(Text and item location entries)
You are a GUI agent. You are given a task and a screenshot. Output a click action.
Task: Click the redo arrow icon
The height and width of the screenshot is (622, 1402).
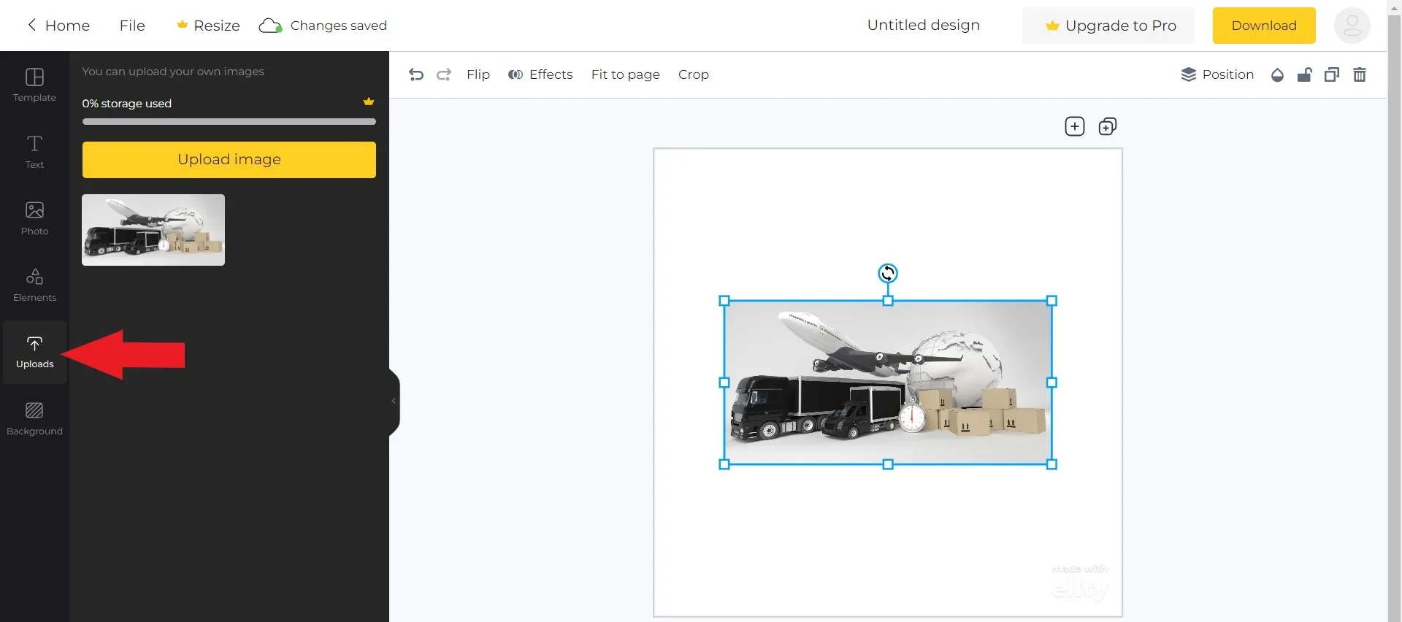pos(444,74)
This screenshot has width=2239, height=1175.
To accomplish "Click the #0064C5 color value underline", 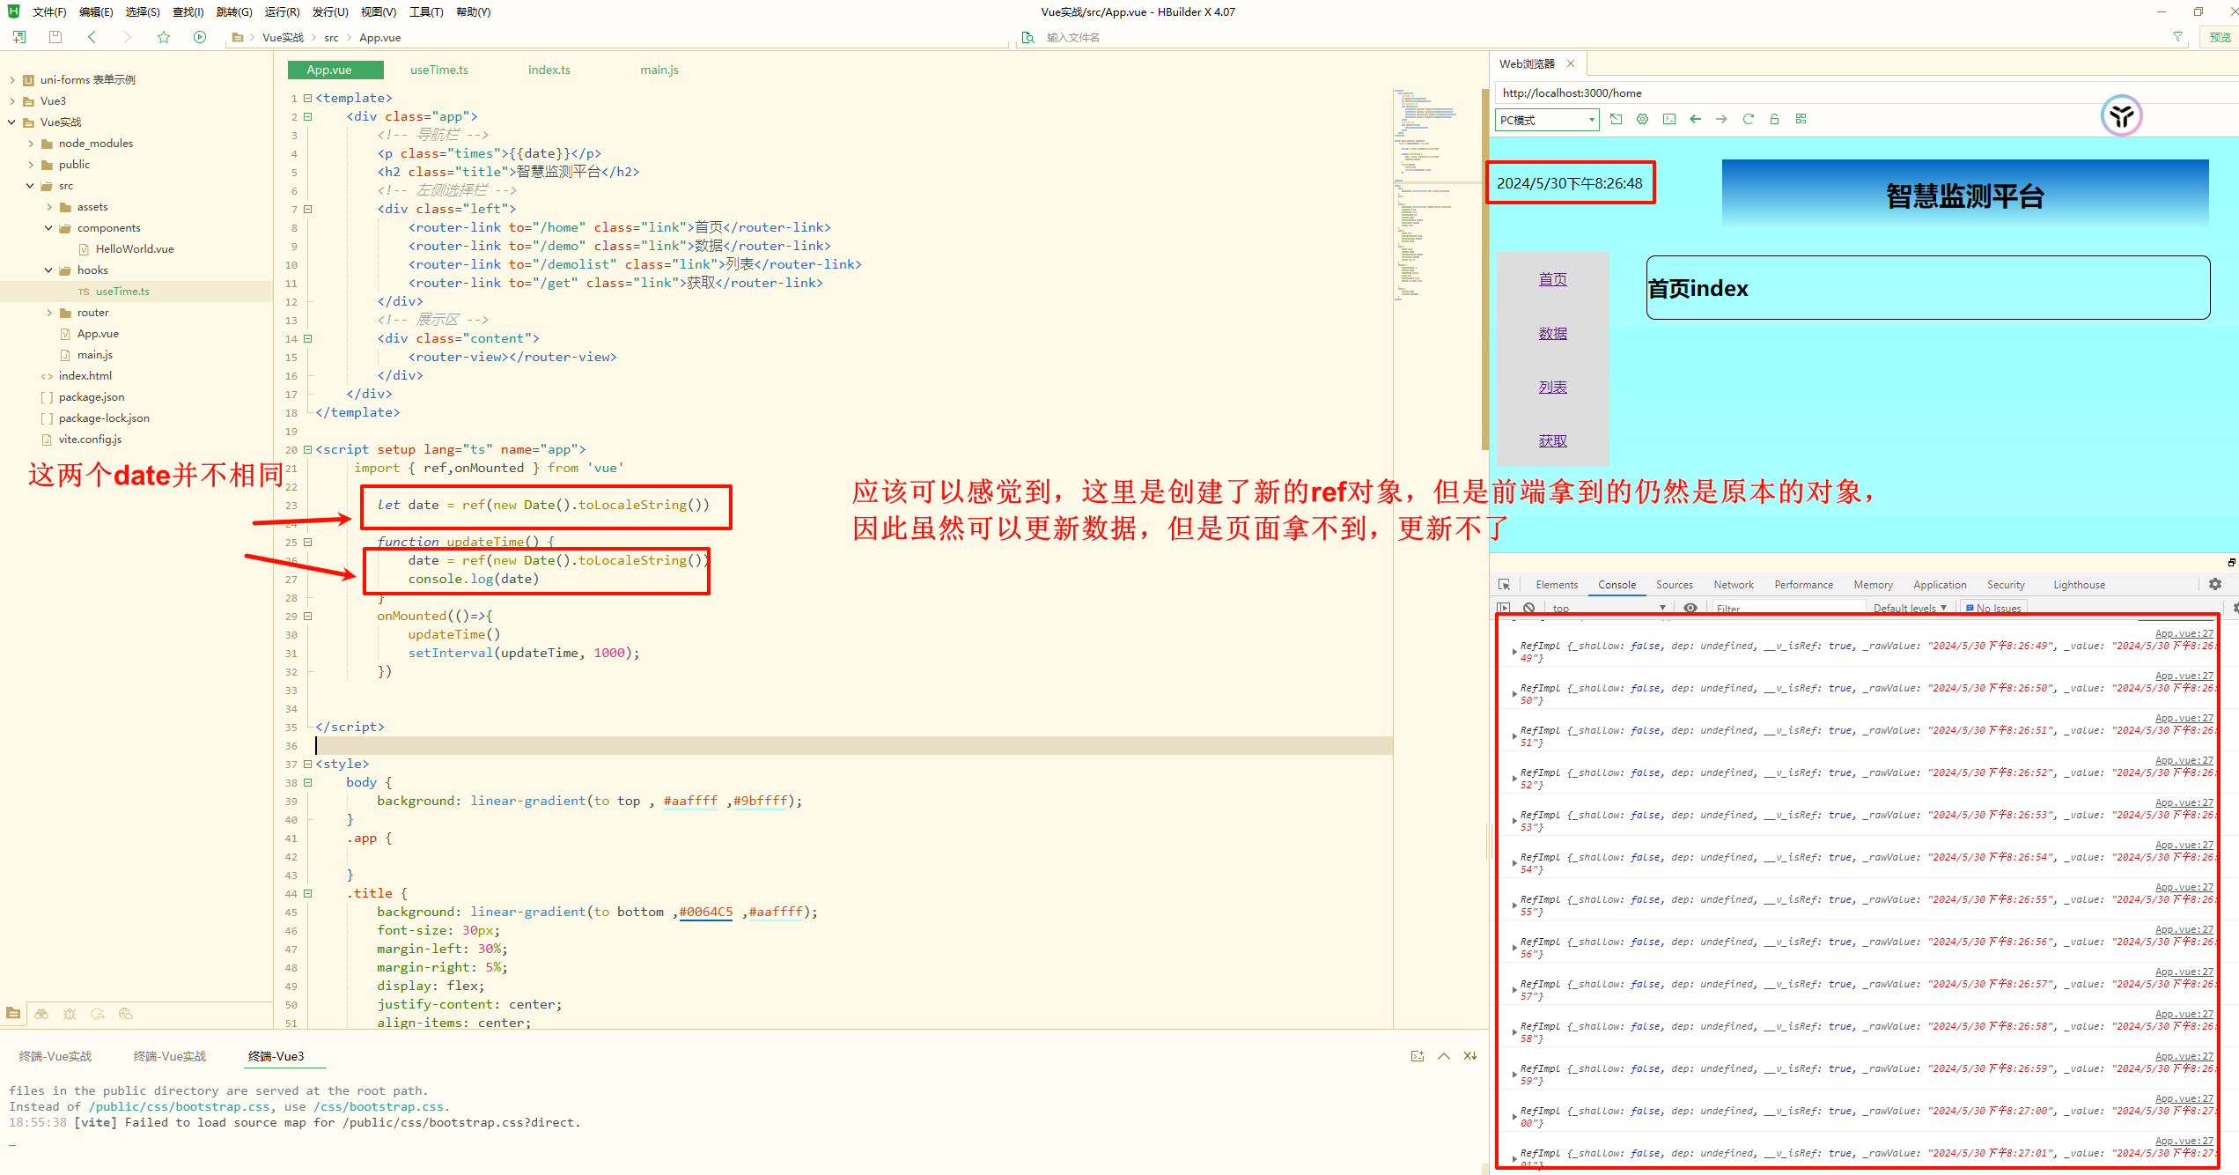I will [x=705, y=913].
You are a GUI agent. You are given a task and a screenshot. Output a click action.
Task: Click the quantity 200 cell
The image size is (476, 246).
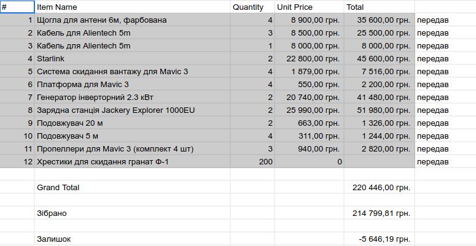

--

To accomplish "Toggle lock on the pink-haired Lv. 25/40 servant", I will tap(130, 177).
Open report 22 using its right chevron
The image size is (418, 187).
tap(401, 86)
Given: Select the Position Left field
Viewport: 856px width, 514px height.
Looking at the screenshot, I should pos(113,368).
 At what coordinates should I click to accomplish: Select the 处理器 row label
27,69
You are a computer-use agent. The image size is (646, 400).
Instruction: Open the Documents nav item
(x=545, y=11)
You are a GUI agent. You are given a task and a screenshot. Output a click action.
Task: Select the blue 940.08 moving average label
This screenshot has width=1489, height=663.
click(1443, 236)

__PROBLEM TO SOLVE__.
Please update the listing, starting with the line with "You are a computer-use" and going on through the line with "click(1443, 236)", replacing "Documents nav item" with "Documents sidebar link" and leaving everything else unchanged.

__SOLUTION TO THIS PROBLEM__.
You are a computer-use agent. The image size is (646, 400).
Instruction: Open the Documents sidebar link
(x=545, y=11)
You are a GUI agent. You are given a task and a screenshot. Output a click action.
Task: Select the blue 940.08 moving average label
This screenshot has width=1489, height=663.
click(1443, 236)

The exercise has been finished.